What happens to an artist’s reputation when he dies? Traditionally, there was a period of cooling off when the reputation, established during a lifetime, lost momentum and frequently collapsed, quite often presaging a long fallow period before reassessment could take place. The Pre-Raphaelites suffered this to a very pronounced degree. Famously, Andrew Lloyd Webber tells the story of buying his first Victorian pictures for pocket money in junk shops, and just missing Lord Leighton’s ‘Flaming June’ because he didn’t have the £50 asking price.
Closer to our own time, when Graham Sutherland died in 1980 his reputation plummeted terribly, having for years been overinflated by a loyal European market that bought him at increasingly high prices. (The Italians, rather unexpectedly, were particularly fond of his work.) His paintings and drawings have gradually regained their value and now he is riding high again. But the once sought-after later graphic work remains inexpensive, to be picked up for bargain prices. Among his prints, only the densely romantic early etchings hold their own at auction.

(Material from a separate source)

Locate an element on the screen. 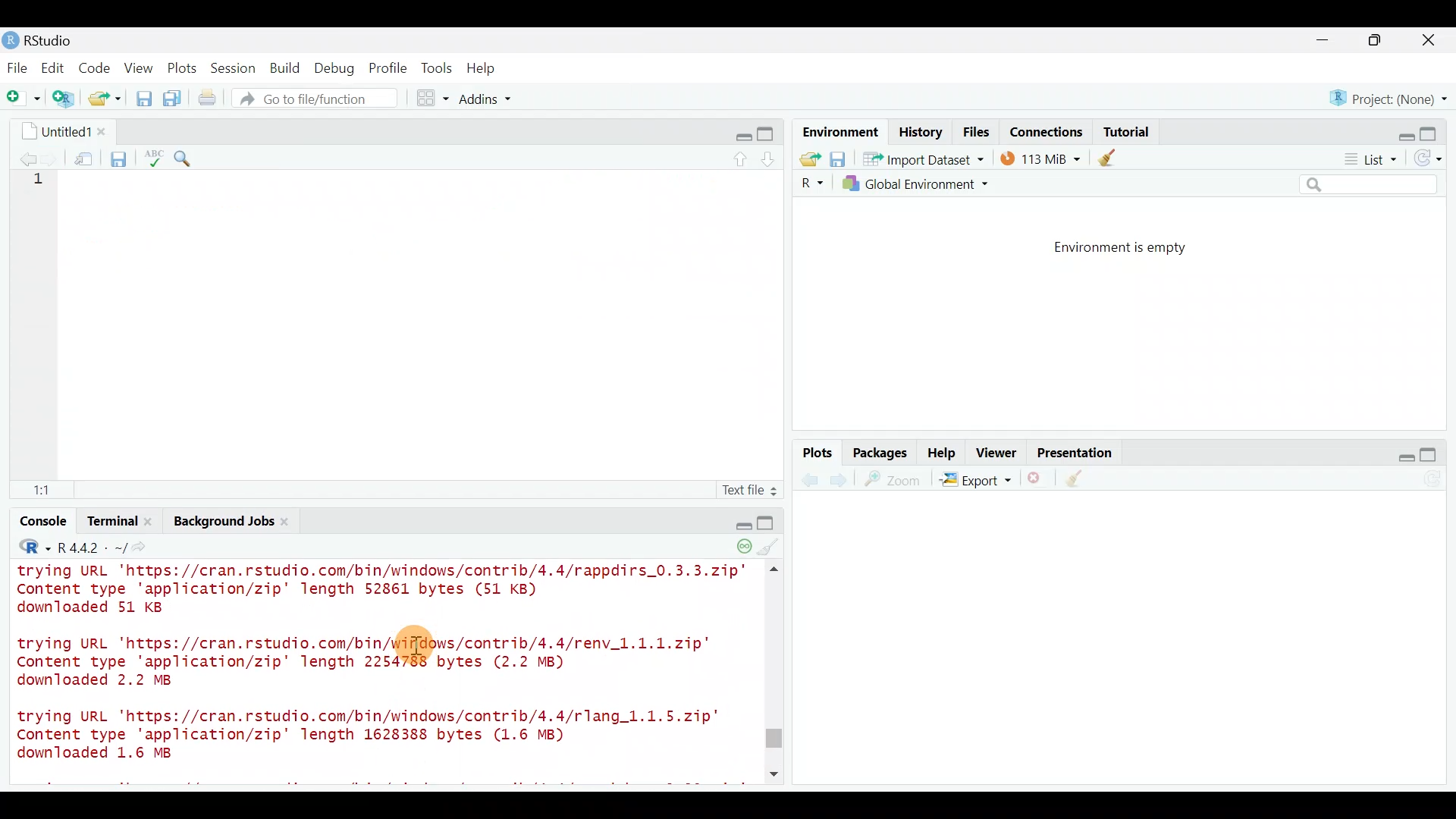  Terminal is located at coordinates (106, 522).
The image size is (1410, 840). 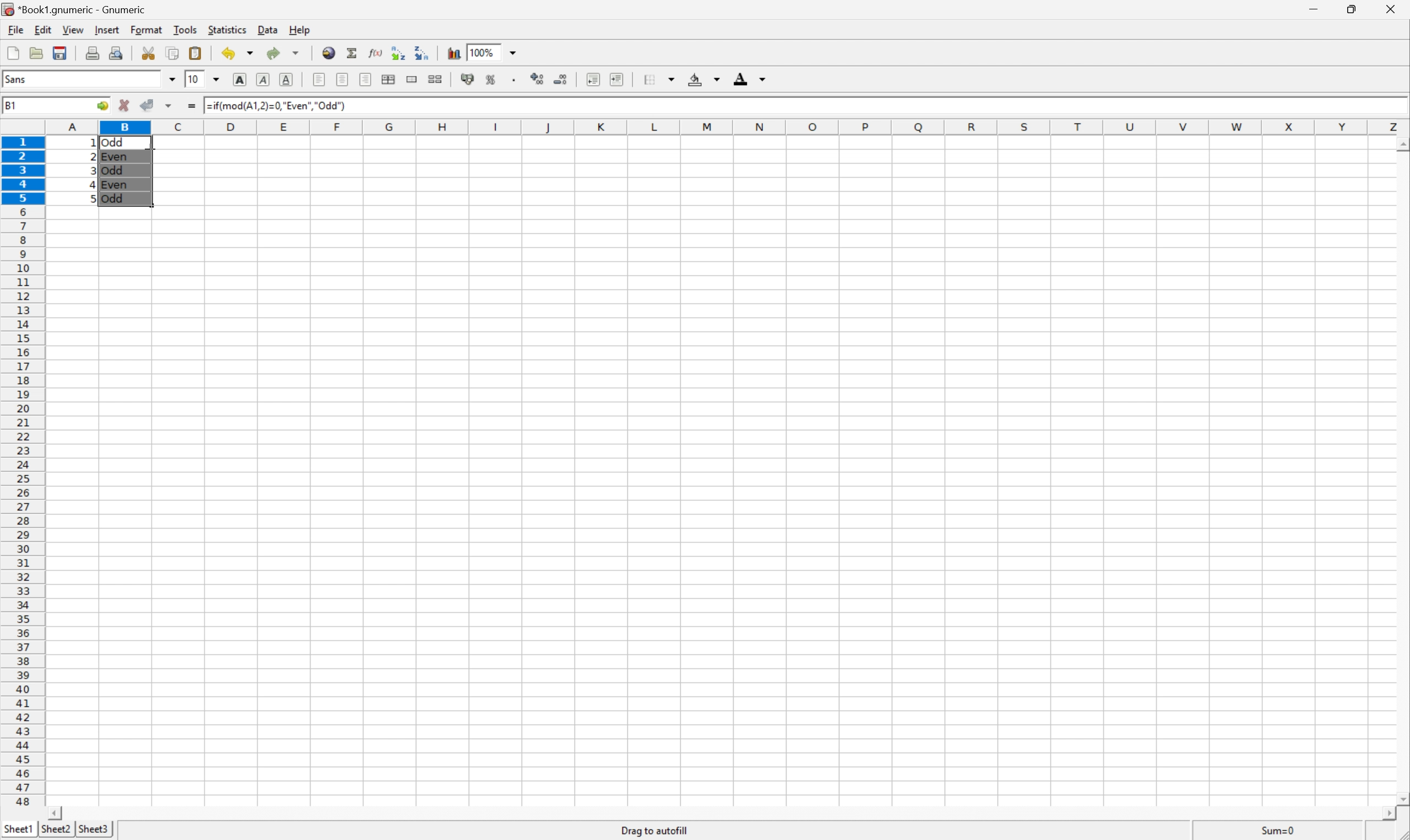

With the increasing commodification of art, the situation has polarised. Art is now such big business that the market cannot afford to let the standing of an international property such as Bacon or Freud slump: or perhaps it is just too soon for them to be seen as other than highly bankable. But Bacon has been dead now for a dozen years and in the past that has been long enough for the tide of taste to turn once the artist is no longer there to dominate it. The truth is that finance rules the market to a far greater degree now than 30 years ago and reputations are artificially sustained for the protection of investments. The Bacon industry is booming, with the huge project of a catalogue raisonné well under way, and prices continuing to rise.